From Gyang Bere, Jos

The International Federation of Women Lawyers (FIDA) Nigeria, has called for the protection of women during and after the 2023 election.

It cautioned against the violation of women during the polls and called on government to set machinery in motion to address all excesses meted against women.

Chairperson of FIDA Plateau state chapter, Mrs Obioma Achilefu disclosed this on Friday in Jos during a one day training for election observers and young women on monitoring, documentation and reportage of violence against women during 2023 elections.

She noted that based on previous elections in Nigeria, women played a vital role as they constitutes about 47.14% of voters registration in the 2019 general elections according to INEC report.

Achilefu revealed the project is supported by United Nations women and the Government of Canada which has Plateau, Kwara, Kaduna and Borno States as beneficiaries.

She said, “According to the Independent National Electoral Commission (INEC), Nigerian women signaled their intention to make their voices heard in the 2019 election, accounting for about 47.14 per cent (39,598,645 million) of the 84,004.084 million registered voters nationwide.

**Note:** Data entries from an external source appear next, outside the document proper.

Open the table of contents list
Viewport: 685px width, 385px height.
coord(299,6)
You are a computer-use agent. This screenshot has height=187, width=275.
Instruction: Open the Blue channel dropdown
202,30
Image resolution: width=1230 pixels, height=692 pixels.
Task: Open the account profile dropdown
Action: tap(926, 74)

“Comparatively In 2015, three million, six hundred and sixty-seven thousand, and seventy-six (3,667,076) housewives voted in the presidential election, placing next to students (4,480,708) and civil servants (4,628,433). Similarly, housewives rank third on the list of registered voters by group in the last 2019 election. They represented 14.10 per cent of the total registered voters by group, next to farmers/fishers (16.23 per cent) and students (26.57 per cent).

” Despite this improvement in participation, recent data have clearly indicated that women’s rates of participation in formal decision making remains one of the lowest on the continent and across the world with women occupying an abysmal 5.6 per cent (86 out of 1534) of all elective positions at both the national and subnational levels.

“We are not going to have a zero result but we believed it will go a long way in cutting down such excesses of violence against women in the next 2023 elections.”

However, the project officer of FIDA, Olivia Dazyan Esq acknowledged that 40 participants, between the ages of 18-35 cutting across different organizations attended the training.

“All we are saying is that as we start the electioneering campaigns and coming to the elections proper, FIDA want to help those young women to get to identify those issues that can actually trigger violence. It is a series of activities that we stage out, recently we trained field workers and sent them to their various communities which would be reporting on the occurrence of such incidence if there is any.

“We just heard the experiences that FIDA Nigeria had during the Osun State governorship election, and these are base line experiences that we want to encourage, and further the understanding of this young women that have come out to participate in the workshop.

“We are going to get another session with security agencies which will like a feedback situation where we tell them these are the issues that arise as a result of the field work which the field workers have come to bring out. We believed that come 2023 the elections in Plateau and Nigeria will be free, fair and peaceful.” She stated.